Visiting apartments that make you wish you had the capacity to hold your breath for 15 minutes at a time is humbling. Wading through the piles of old stuffed animals, piles of old grocery advertisements, stacks of loose pictures without names, dusting clocks, glass bottles, and only to realize there’s also a downstairs. It’s heartbreaking to see a person with so many things, living alone, who doesn’t even know the stories behind the things he stares at everyday. What’s even more heartbreaking is that the son who does care for his ageing father doesn’t realize how far away his father has become. He assumes there’s a reason his father leaves 2 knives and a saw by the entrance door, and there’s probably another story behind why there’s an apartment advertisement taped onto the floor. It feels chaotic, messy, and cluttered in there, but I can only imagine how it feels to slowly empty his mind full of memories, and try to cover up that wound with things, sweets, and humor.
A lot of faces, a lot of loneliness, a lot of ignorance from their loved ones, a lot of selfishness revealing itself in different ways. I felt more motivated than ever to 1. go home and clear out my apartment 2. live out my priorities, make sure the people who I admire and love know that and 3. come back to work the next day and learn new ways of how to let these people know that they are loved. Maybe 4. would be to tell the young people around me that the crap they’re working so hard to collect is so so sad. It’s important to see these things from a different perspective- from your grandma’s perspective, from an older self, from your dad’s perspective, getting older should mean growing in relationships not collecting more things.
Day 2: our bodies are temples
I looked into many eyes that were less confused, but for that reason, also more heartbroken. I had less patients with dementia or Alzheimer’s disease, and more with muscular deterioration, old age, ALS, humbling, humbling… Watching an elderly man, living at home, all dressed up in a tie, wool sweater, with a fresh haircut who takes pride in fastening his belt. I never thought that helping someone– who is still totally there mentally, but stuck in a body that’s not at all connected to his strength in wisdom and experience–would make me want to cry, but at the same time, not take for granted one trip to the bathroom on my own! Not take for granted any day I can go out and buy my own groceries. Our bodies are truly temples, and it’s sad to see youth- or even elderly mock that and take our bodies for granted.
On the second day, I was welcomed by so many people who loved the assistant I was shadowing. How much JOY I saw in their faces to have a loving woman, who also had recently learned Swedish, coming to take care of them. I feel honored to be able to share some of my joy, love, humility, peace with these people living in what feels like a trapped scenario.

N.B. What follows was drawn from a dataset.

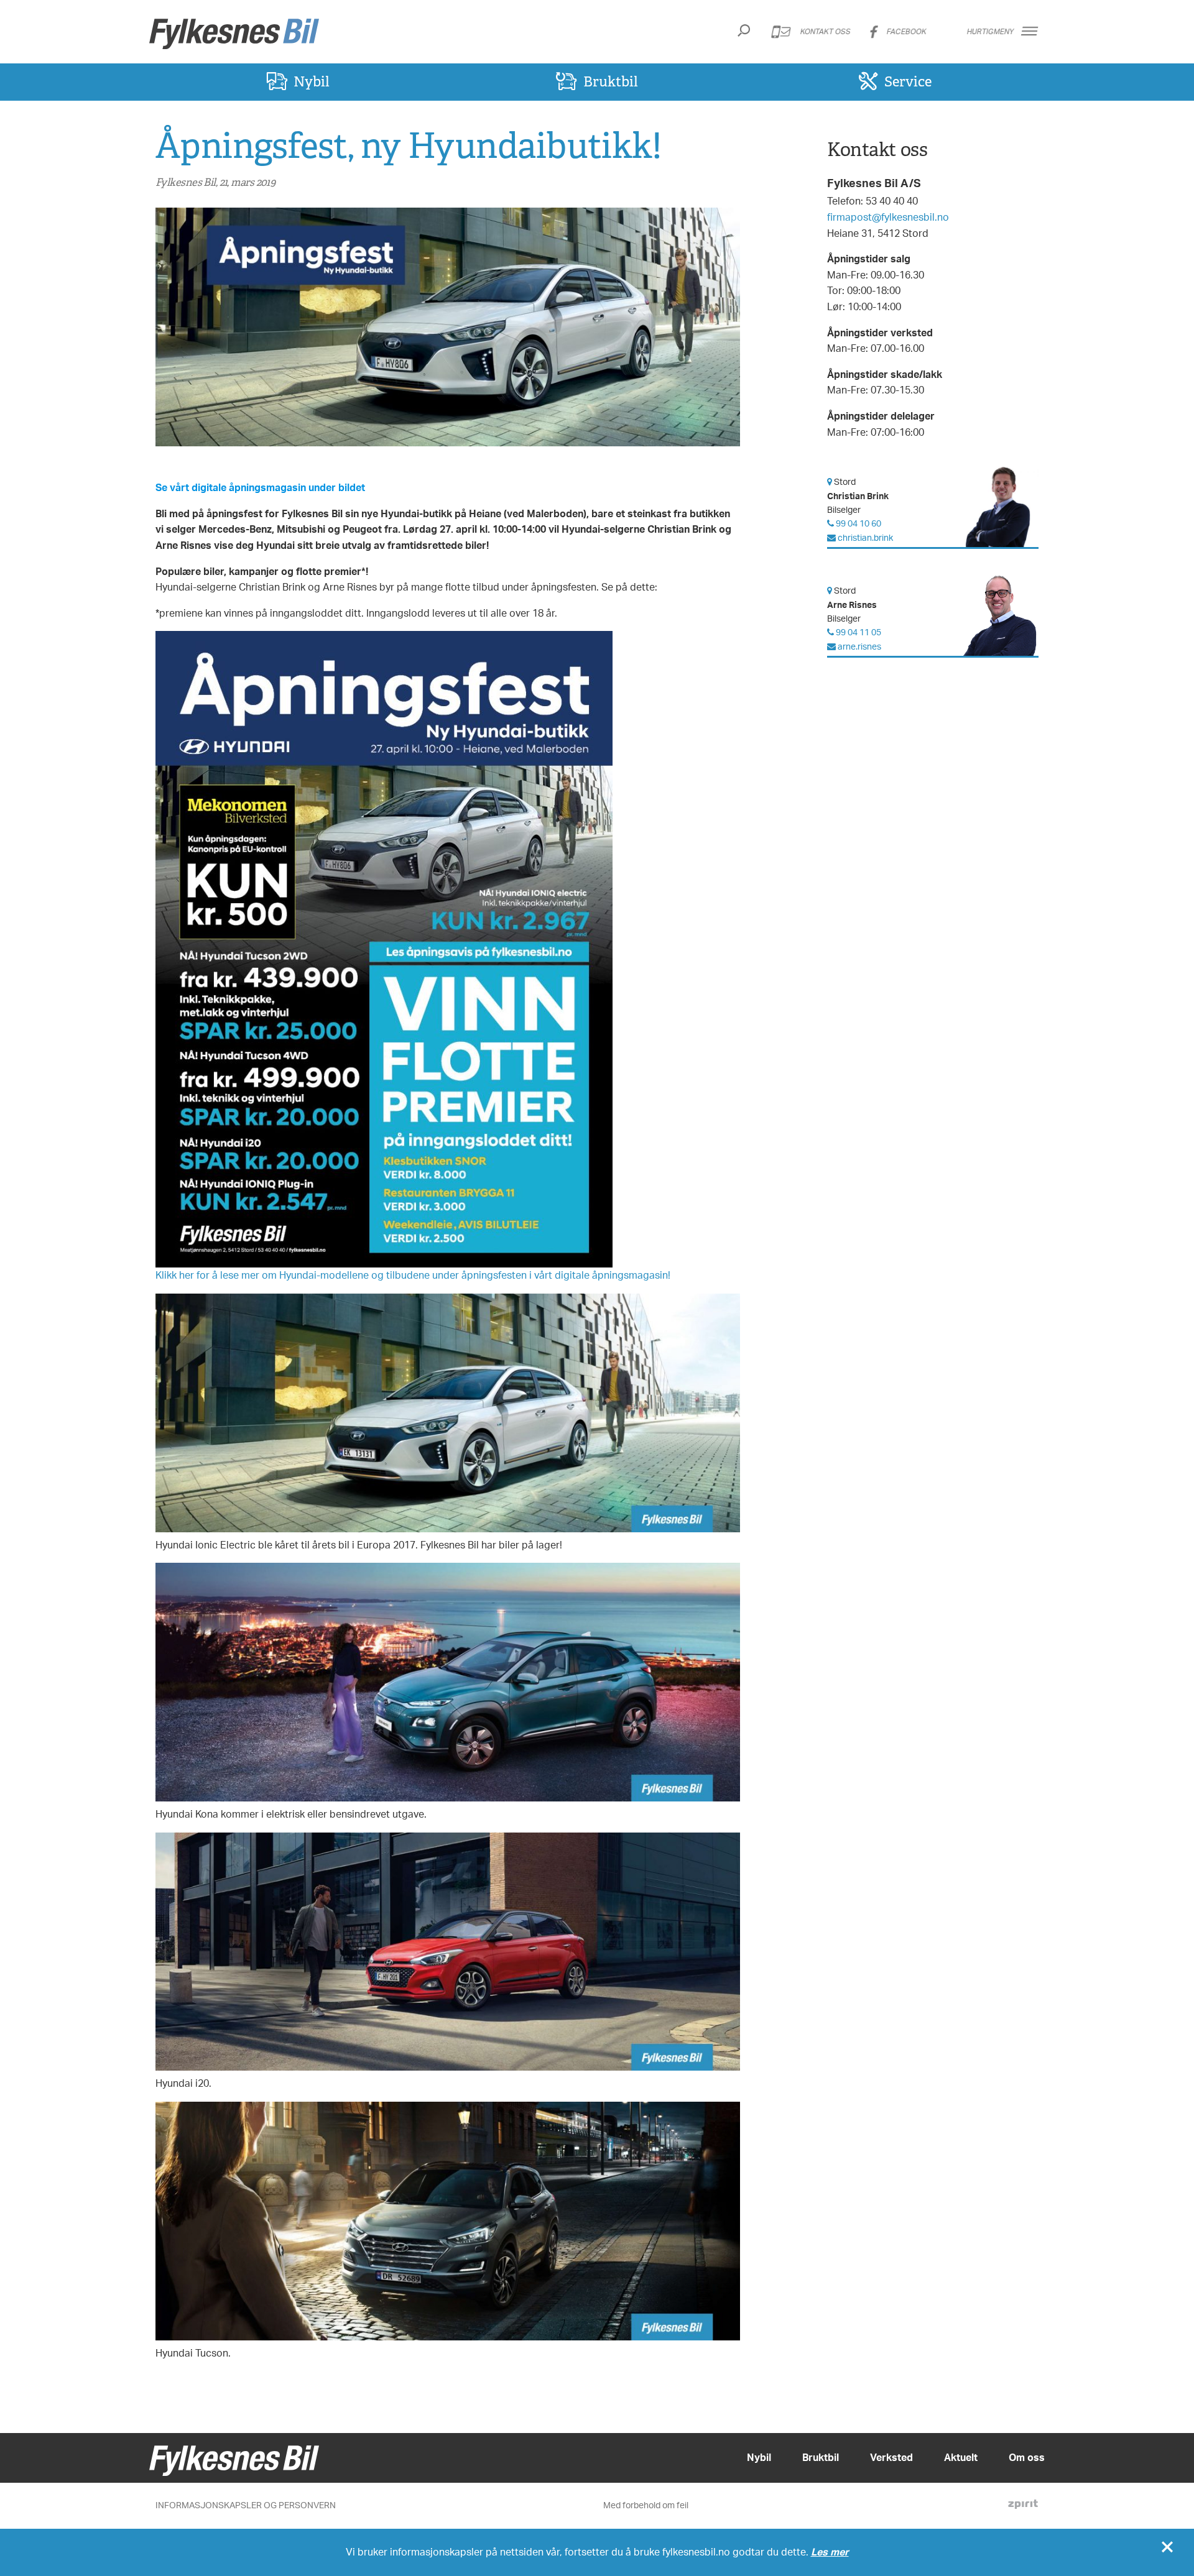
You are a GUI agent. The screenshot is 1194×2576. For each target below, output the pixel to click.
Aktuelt (961, 2457)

I came home and cried and cried as I retold stories to Alex about these people I had met, these families who are so distant from their elderly loved ones who ONLY talk about their grandkids with so much pride, elderly people telling jokes only to hide what they’ve forgotten.
I may have caught a cold from one of the patients, or I may have just been emotionally, mentally, and physically tired from two full days. I was heartbroken. Not only for the elderly people, but the people around me in town–who walk around town in their fancy outfits, a look of disgust on their face, avoiding eye-contact, who can’t wait to get home and watch their show. I can’t describe how much I felt for them! I definitely had to laugh with Alex how often I would burst out in tears after a “cheesy” statement like how people aren’t grateful for the life that we have to live! Anyways, the first days hit me hard, so I was in bed on the third day, reflecting on the people I met, and also reflecting on how I can make sure that when I’m at that age, or in a condition like ALS, to make sure that I can say I didn’t waste a day or intentionally lose touch with any of my friends or loved ones.
I definitely want you- or any people that I meet- to feel like I love people and I use things, not the other way around.